Beginning with the first line, please return the entries exactly through the line that contains "February jobs report (96, 424)", and leave out all later lines.

- _GIVEN DATA_
'''

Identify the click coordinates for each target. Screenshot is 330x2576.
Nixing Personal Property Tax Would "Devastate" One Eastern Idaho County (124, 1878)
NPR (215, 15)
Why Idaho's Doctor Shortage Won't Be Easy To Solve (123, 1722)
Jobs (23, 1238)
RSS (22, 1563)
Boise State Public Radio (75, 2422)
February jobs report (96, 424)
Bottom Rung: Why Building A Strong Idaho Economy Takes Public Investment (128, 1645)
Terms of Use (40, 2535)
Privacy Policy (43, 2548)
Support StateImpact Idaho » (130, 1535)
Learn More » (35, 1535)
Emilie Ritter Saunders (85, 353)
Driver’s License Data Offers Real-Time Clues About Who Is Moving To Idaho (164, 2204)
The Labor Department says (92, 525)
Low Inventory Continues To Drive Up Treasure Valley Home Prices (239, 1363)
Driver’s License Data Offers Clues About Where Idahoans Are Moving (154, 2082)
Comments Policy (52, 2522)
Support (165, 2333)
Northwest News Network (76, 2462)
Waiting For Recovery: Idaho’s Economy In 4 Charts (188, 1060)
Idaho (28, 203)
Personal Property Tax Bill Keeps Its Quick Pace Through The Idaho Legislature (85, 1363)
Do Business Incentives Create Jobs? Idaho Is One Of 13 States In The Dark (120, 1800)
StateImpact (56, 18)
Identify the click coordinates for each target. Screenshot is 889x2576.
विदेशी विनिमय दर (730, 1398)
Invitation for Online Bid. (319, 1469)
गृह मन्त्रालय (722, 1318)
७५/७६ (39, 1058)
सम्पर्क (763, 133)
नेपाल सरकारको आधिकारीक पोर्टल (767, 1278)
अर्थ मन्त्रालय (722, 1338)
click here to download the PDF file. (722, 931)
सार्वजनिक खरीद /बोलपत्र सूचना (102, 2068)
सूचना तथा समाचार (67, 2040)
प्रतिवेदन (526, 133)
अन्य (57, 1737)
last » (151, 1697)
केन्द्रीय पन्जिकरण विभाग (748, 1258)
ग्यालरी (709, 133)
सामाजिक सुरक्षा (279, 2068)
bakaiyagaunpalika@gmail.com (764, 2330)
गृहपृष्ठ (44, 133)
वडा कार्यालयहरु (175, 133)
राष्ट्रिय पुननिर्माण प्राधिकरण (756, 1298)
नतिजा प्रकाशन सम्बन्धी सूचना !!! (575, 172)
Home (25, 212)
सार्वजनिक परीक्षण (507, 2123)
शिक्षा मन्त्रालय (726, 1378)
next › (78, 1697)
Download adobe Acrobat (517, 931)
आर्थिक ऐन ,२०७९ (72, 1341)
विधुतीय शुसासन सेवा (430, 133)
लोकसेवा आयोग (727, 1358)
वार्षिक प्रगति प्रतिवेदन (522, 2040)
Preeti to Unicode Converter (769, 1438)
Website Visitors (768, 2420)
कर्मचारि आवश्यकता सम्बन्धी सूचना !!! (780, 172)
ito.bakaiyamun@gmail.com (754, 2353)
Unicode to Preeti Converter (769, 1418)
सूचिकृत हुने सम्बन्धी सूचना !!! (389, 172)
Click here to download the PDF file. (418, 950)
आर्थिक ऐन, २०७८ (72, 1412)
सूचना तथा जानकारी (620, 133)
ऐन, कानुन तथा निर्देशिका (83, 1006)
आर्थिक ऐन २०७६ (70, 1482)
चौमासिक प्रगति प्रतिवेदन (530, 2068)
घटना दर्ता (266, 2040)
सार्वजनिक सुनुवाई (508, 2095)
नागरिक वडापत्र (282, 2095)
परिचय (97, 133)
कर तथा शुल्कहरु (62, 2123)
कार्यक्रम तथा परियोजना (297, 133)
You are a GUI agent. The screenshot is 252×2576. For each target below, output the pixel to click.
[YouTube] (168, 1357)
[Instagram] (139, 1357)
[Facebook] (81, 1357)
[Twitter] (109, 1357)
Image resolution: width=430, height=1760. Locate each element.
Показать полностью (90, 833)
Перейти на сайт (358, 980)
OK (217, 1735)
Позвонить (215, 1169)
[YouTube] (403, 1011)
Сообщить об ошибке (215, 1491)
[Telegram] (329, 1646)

'''

- _OUTPUT FOR THIS EXERCISE_
Identify the click coordinates for each target. Screenshot is 330x2576.
Nixing Personal Property Tax Would "Devastate" One Eastern Idaho County (124, 1878)
NPR (215, 15)
Why Idaho's Doctor Shortage Won't Be Easy To Solve (123, 1722)
Jobs (23, 1238)
RSS (22, 1563)
Boise State Public Radio (75, 2422)
February jobs report (96, 424)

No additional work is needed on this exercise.